* **What is being asked**
Copy out the following material word for word, keeping every line as it appears.

* **Material shown**

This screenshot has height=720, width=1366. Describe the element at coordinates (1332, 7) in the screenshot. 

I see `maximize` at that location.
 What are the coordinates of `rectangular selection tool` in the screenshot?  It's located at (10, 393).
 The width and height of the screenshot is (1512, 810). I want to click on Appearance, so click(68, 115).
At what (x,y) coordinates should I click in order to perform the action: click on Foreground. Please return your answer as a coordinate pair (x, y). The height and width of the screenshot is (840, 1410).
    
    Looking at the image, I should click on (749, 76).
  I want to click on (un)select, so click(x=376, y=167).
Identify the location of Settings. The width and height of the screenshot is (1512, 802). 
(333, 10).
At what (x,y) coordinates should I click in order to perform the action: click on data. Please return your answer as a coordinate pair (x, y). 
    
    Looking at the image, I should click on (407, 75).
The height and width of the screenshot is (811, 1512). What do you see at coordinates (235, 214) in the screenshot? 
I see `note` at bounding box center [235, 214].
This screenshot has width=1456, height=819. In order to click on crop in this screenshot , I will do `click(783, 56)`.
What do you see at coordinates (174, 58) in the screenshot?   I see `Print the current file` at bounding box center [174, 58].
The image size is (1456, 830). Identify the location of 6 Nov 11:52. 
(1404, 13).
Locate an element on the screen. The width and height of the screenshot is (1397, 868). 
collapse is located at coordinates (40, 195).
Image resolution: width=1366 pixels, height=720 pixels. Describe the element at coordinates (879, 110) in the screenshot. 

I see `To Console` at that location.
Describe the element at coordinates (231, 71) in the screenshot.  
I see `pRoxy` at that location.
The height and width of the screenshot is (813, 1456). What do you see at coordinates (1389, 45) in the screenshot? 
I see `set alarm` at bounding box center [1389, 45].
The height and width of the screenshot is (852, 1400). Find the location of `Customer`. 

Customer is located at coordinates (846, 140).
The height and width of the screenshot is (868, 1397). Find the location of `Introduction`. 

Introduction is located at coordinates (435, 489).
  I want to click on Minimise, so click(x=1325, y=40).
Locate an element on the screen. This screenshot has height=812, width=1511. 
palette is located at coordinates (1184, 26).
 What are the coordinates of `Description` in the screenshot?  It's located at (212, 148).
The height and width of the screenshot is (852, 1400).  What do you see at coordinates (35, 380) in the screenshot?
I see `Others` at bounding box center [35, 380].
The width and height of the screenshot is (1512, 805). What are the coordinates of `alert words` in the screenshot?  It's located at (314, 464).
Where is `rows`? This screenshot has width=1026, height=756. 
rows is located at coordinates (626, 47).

* **Solution**
This screenshot has height=720, width=1366. Describe the element at coordinates (1332, 7) in the screenshot. 

I see `maximize` at that location.
 What are the coordinates of `rectangular selection tool` in the screenshot?  It's located at (10, 393).
 The width and height of the screenshot is (1512, 810). I want to click on Appearance, so click(68, 115).
At what (x,y) coordinates should I click in order to perform the action: click on Foreground. Please return your answer as a coordinate pair (x, y). The height and width of the screenshot is (840, 1410).
    
    Looking at the image, I should click on (749, 76).
  I want to click on (un)select, so click(x=376, y=167).
Identify the location of Settings. The width and height of the screenshot is (1512, 802). 
(333, 10).
At what (x,y) coordinates should I click in order to perform the action: click on data. Please return your answer as a coordinate pair (x, y). 
    
    Looking at the image, I should click on (407, 75).
The height and width of the screenshot is (811, 1512). What do you see at coordinates (235, 214) in the screenshot? 
I see `note` at bounding box center [235, 214].
This screenshot has width=1456, height=819. In order to click on crop in this screenshot , I will do `click(783, 56)`.
What do you see at coordinates (174, 58) in the screenshot?   I see `Print the current file` at bounding box center [174, 58].
The image size is (1456, 830). Identify the location of 6 Nov 11:52. 
(1404, 13).
Locate an element on the screen. The width and height of the screenshot is (1397, 868). 
collapse is located at coordinates (40, 195).
Image resolution: width=1366 pixels, height=720 pixels. Describe the element at coordinates (879, 110) in the screenshot. 

I see `To Console` at that location.
Describe the element at coordinates (231, 71) in the screenshot.  
I see `pRoxy` at that location.
The height and width of the screenshot is (813, 1456). What do you see at coordinates (1389, 45) in the screenshot? 
I see `set alarm` at bounding box center [1389, 45].
The height and width of the screenshot is (852, 1400). Find the location of `Customer`. 

Customer is located at coordinates (846, 140).
The height and width of the screenshot is (868, 1397). Find the location of `Introduction`. 

Introduction is located at coordinates (435, 489).
  I want to click on Minimise, so click(x=1325, y=40).
Locate an element on the screen. This screenshot has height=812, width=1511. 
palette is located at coordinates (1184, 26).
 What are the coordinates of `Description` in the screenshot?  It's located at (212, 148).
The height and width of the screenshot is (852, 1400).  What do you see at coordinates (35, 380) in the screenshot?
I see `Others` at bounding box center [35, 380].
The width and height of the screenshot is (1512, 805). What are the coordinates of `alert words` in the screenshot?  It's located at (314, 464).
Where is `rows`? This screenshot has width=1026, height=756. 
rows is located at coordinates (626, 47).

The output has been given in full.